E assim fica difícil, tanto para os católicos que desejamos ser fiéis à Doutrina da Igreja quanto também (e talvez até principalmente) para os homossexuais que se esforçam todos os dias para vencer as suas más inclinações e levar uma vida como a a qual lhe chama o Evangelho de Jesus Cristo. Ora, para quê fugir do pecado? Para, depois, os pastores capitularem diante do lobby homossexual e dizerem (ou deixarem que os órgãos de mídia digam) que, bem, na verdade não era bem pecado e, portanto, se se quiser viver de tal ou qual maneira, bem, tudo bem? Sinceramente, isso é vergonhoso. É uma ofensa aos homossexuais sérios, aos quais este blogueiro desde já pede perdão e garante as suas pobres orações.
4. Como é bem óbvio, o documento não tem o menor peso doutrinal. Na verdade, não se trata nem de um documento stricto sensu, i.e., de um texto emanado de uma autoridade católica que tenha por destinatário uma porção do [ou todo o] povo de Deus; é, como o próprio nome diz, um relatório, uma ata de reunião, uma coletânea de assuntos tratados durante as assembléias sinodais. A própria Santa Sé julgou por bem precisá-lo, depois que uma enxurrada de protestos – dentre os quais o não menos relevante é o do prefeito da Congregação para a Doutrina da Fé vociferando “indigno! Vergonhoso! Completamente errado!” – expôs o descontentamento generalizado.

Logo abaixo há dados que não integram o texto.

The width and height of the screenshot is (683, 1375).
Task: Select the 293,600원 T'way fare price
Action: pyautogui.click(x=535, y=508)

Mesmo entre os leigos, aqui e alhures, não faltou quem celebrasse o documento por um lado e, pelo outro, deplorasse-o enfaticamente. Só dois comentários.
Um, havia sinceramente alguma dúvida de que as coisas iriam se passar dessa maneira? Não era patente que, por um lado, a mídia – ávida por humilhar a Igreja – anunciaria vitoriosa uma mudança (ou sinal de mudança) na doutrina católica e, pelo outro, os católicos protestariam enfaticamente contra esta visão dos fatos? Não era óbvio que se iria instaurar esse conflito entre os católicos e os órgãos de imprensa? A troco de quê indispôr a Igreja com a opinião pública? Por qual motivo se desejou (ou se permitiu) esse deplorável espetáculo?

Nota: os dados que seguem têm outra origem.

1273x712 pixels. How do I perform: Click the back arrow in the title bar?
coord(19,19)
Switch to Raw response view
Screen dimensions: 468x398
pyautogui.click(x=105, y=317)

Dois, como muito bem disseram uns amigos, é incrível como os liberais dentro da Igreja parecem não perceber que o objetivo do mundo é coagir a Igreja à aceitação das imoralidades contemporâneas para, depois, relegarem-Na à irrelevância – como fizeram com a igreja anglicana. E é incrível também a desonestidade dos revolucionários que, no afã de fazer avançar a sua agenda impossível, pretendem que um documento “ata-de-condomínio” se sobreponha a uma miríade de outros documentos indiscutivelmente doutrinais que apontam a Doutrina da Igreja mil-vezes repetida sobre o homossexualismo…
5. Resumo da ópera. Segue o Sinodo Straordinario Sulla Famiglia, até o próximo domingo (19); e as boas conseqüências que dele poderiam advir – e as questões sérias do mundo moderno que lá poderiam ser tratadas – ficam completamente soterradas por essa estirpe de polêmica estéril e daninha, tão sobejamente anunciada e, no entanto, em relação a qual as autoridades da Igreja parecem agir com a mais angustiante leniência. É desalentador. No meio das trevas e da tempestade, contudo, no meio da fumaça de Satanás que irrita os olhos e conduz os homens a despencarem no abismo do erro e da mentira, importa aferrar-se com segurança e determinação à Cruz de Nosso Senhor Jesus Cristo, que permanece firme e inabalável – diz o lema cartuxo – enquanto o mundo dá voltas. Não passarão as palavras d’Aquele por Quem céus e terras foram criados. Deus vê…! Do Alto há-de vir o nosso socorro. Do Céu há-de orvalhar a Justiça de Deus; e, sobre os justos, Ele há-de fazê-la chover em profusão.